Tobacco control is a much better model, with tighter rules, restrictions on public consumption, enforcement of rules against sale to children, curbs on the display of tobacco products in shops, and an advertising ban. However, the industry is still driven by profit – unlike, say, Spain's cannabis social clubs, co-operatives where cannabis is grown for personal use on a members-only, non-commercial basis.

Around 90% of drug users worldwide don't harm themselves or society, according to the UN. We should be channelling funds from drugs into helping – not abandoning – the remaining ten per cent.

Decriminalisation of drugs could apply to personal possession and use, but that doesn't mean that large-scale production, traffic and sale would be legal.

We think individual countries – if freed from UN mandates to impose prohibitionist policies – may wish to experiment with i) clear and explicit decriminalisation of drug possession in small quantities for personal use; or ii) strictly regulated legal markets.

Our new Beckley Foundation report, commissioned from professor Robin Room, one of the world's leading drug policy specialists, examines in detail how the UN drug conventions could be amended to give countries sovereignty to formulate their own policies – rather than being constrained by the current one-size-fits-all approach.

Also, different substances have different effects – some with high levels of harmfulness – and each must have its own regulation.

The overwhelming evidence shows that decriminalisation is not only logical, but effective. In pioneering countries – like Portugal and the Czech Republic, both of which have health-oriented, decriminalising policies – drug-related harms have actually declined as the glamour has disappeared, and profits have funded education and healthcare.

MPs and peers must get behind this by lobbying within their own parties, and escalating it to the UN. The 'Breaking the Taboo' petition, backed by a viral media campaign, will give politicians the courage to speak out by showing them that public opinion is behind them. That is why their voice is so important.

The test of the success of any policy must be effective policy, not the amount of intercept. Because, at the moment, we are failing society, and our children.

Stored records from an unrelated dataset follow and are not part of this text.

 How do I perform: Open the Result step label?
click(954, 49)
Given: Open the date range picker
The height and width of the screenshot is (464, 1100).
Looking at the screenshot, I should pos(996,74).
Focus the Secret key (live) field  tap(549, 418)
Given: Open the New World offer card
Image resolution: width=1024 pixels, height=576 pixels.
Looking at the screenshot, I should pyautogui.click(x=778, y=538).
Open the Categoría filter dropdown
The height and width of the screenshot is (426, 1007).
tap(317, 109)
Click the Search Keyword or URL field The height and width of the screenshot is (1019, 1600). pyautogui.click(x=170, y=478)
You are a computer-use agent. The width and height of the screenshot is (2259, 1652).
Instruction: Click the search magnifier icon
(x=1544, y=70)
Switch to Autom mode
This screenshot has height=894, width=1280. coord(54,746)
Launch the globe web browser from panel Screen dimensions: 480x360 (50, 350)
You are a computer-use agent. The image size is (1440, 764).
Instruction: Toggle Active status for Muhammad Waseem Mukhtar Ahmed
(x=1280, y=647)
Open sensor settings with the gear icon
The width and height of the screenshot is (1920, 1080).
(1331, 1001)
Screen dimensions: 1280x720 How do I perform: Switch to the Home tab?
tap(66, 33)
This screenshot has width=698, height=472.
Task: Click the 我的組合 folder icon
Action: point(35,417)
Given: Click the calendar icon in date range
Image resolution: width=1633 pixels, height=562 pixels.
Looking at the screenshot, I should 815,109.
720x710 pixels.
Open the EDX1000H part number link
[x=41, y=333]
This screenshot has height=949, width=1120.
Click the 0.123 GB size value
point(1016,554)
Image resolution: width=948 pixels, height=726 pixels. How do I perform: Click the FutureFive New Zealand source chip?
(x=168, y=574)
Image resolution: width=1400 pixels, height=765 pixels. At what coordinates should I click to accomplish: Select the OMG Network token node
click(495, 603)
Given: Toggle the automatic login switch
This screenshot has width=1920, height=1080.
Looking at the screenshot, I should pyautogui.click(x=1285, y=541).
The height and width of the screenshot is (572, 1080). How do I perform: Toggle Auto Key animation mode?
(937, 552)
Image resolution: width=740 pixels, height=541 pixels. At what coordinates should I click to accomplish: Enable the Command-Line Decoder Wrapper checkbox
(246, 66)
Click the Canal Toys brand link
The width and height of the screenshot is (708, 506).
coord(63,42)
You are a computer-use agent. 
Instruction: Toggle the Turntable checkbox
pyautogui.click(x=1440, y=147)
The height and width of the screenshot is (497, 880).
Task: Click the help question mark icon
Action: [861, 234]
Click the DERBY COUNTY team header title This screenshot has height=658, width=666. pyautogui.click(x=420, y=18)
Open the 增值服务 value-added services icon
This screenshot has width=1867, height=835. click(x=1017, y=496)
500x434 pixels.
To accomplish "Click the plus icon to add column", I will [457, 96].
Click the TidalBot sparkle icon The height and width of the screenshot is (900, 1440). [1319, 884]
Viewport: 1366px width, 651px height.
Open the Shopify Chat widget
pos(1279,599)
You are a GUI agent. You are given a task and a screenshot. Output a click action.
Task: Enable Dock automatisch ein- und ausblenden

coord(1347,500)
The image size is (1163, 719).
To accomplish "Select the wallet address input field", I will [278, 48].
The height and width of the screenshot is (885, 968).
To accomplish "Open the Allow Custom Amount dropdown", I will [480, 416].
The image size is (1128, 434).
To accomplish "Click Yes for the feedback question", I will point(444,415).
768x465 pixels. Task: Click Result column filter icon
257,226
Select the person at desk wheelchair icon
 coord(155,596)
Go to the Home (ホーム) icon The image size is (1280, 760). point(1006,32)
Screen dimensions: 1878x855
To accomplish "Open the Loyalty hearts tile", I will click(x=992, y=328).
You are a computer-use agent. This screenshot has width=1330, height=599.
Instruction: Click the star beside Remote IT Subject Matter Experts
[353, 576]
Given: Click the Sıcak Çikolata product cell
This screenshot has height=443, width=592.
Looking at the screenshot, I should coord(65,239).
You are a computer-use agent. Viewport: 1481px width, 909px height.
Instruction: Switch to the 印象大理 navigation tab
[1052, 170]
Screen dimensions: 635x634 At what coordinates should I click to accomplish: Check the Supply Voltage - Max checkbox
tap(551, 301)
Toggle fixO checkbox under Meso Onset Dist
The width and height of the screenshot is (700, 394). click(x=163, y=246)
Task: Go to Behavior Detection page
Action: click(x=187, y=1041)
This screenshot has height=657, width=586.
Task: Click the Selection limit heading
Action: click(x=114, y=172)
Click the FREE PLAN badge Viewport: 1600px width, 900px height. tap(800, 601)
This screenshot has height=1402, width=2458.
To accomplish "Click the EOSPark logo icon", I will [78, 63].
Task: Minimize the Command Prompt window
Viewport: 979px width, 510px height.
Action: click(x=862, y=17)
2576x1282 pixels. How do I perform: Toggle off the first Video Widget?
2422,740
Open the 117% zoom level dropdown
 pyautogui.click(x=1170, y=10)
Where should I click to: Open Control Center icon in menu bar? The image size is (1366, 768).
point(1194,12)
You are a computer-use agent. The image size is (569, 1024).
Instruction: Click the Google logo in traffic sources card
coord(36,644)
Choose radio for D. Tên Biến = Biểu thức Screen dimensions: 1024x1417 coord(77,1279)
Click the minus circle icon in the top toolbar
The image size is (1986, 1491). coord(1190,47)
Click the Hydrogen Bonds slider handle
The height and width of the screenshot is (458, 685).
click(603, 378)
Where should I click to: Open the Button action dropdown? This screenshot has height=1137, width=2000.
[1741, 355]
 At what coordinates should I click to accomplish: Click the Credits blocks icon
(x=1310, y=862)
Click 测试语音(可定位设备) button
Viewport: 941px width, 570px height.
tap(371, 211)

Amanda Feilding, Countess of Wemyss, set up the Beckley Foundation in 1998 as a leading UK-based think tank working in the policy and science of psychoactive substances. The foundation has since been accredited as an NGO by the UN. Feilding established it to build an evidence base for rational drug policy, a field in which she was an early pioneer. In 2012, Feilding was invited by President Otto Pérez Molina to open the Beckley Foundation Latin American Chapter in Guatemala in order to advise the president and his government on drug policy reform.